Résumé de l'article

Ioannis S. Papadopoulos, La philosophie pénale entre utilité sociale et morale rétributive
Une étude de droit comparé montre qu'aucune des deux tendances dominantes dans la philosophie pénale américaine n'a réussi à pénétrer dans la culture juridique continentale, essentiellement pour des raisons philosophiques et constitutionnelles. L'utilitarisme pénal et son avatar le mouvement "Droit et économie ", qui utilisent le raisonnement économique en droit, imprègnent la philosophie pénale anglo-américaine mais sont rejetés par la philosophie continentale, comme cela apparaît de deux exemples juridiques : le cas du " mauvais samaritain " - autrement dit de la non-assistance à personne en péril - et celui des diffamations et injures racistes.

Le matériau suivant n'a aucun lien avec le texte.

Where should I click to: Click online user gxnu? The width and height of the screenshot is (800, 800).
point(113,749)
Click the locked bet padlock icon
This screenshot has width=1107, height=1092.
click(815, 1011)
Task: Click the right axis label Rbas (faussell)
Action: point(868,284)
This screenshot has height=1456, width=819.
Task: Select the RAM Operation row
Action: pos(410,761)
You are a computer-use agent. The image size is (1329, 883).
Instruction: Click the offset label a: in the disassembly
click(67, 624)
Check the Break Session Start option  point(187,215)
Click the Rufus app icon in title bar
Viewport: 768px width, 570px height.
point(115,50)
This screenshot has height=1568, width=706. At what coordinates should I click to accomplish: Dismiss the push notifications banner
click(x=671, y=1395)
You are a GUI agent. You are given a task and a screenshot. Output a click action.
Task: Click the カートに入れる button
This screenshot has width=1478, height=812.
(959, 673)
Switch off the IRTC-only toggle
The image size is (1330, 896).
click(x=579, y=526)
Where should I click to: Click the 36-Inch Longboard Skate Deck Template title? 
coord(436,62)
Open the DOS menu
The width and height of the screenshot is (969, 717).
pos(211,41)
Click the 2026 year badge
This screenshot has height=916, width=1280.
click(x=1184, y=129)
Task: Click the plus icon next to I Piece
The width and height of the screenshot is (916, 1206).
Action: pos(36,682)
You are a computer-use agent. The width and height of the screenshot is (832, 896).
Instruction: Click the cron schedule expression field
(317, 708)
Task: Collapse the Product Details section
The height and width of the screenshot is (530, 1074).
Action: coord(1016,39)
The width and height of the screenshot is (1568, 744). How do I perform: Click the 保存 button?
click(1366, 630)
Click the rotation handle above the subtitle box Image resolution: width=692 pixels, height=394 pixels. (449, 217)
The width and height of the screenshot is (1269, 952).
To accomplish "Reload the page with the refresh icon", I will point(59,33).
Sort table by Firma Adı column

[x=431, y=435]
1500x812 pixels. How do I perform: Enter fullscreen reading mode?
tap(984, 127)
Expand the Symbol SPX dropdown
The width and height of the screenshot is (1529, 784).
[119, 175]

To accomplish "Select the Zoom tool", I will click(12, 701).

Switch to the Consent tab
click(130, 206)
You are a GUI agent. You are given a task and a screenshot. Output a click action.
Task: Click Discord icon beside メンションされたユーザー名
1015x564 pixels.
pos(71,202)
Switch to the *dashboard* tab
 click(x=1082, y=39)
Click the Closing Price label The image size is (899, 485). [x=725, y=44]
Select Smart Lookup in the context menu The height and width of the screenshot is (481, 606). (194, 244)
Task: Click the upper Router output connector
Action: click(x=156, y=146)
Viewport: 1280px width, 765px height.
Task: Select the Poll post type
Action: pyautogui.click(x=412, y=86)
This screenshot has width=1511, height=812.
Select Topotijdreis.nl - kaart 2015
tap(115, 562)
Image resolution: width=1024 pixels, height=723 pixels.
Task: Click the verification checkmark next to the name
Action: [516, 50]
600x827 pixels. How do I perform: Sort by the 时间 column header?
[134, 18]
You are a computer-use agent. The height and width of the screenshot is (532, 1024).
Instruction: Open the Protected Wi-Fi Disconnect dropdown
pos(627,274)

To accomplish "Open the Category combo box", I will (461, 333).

Le rétributivisme, une approche de la peine fondée exclusivement sur la morale déontologique, est de plus en plus prégnant aux États-Unis mais ne réussit pas à faire une percée dans le paysage juridique européen. En réalité, aucune philosophie pénale ne peut justifier toute seule un système de règles privatives de liberté : l'utilitarisme, malgré ses vertus libérales indéniables mais longtemps occultées en philosophie du droit continentale, peut aboutir à des situations moralement inacceptables , le rétributivisme, malgré son bon sens apparent, crée en pratique plus de problèmes qu'il n'en résout. L'article propose un modèle de mélange de politiques pénales proche des pratiques pénales européennes, dans lequel la théorie de la réhabilitation sociale du délinquant tient une place centrale, mais pas exclusive des autres théories de la peine.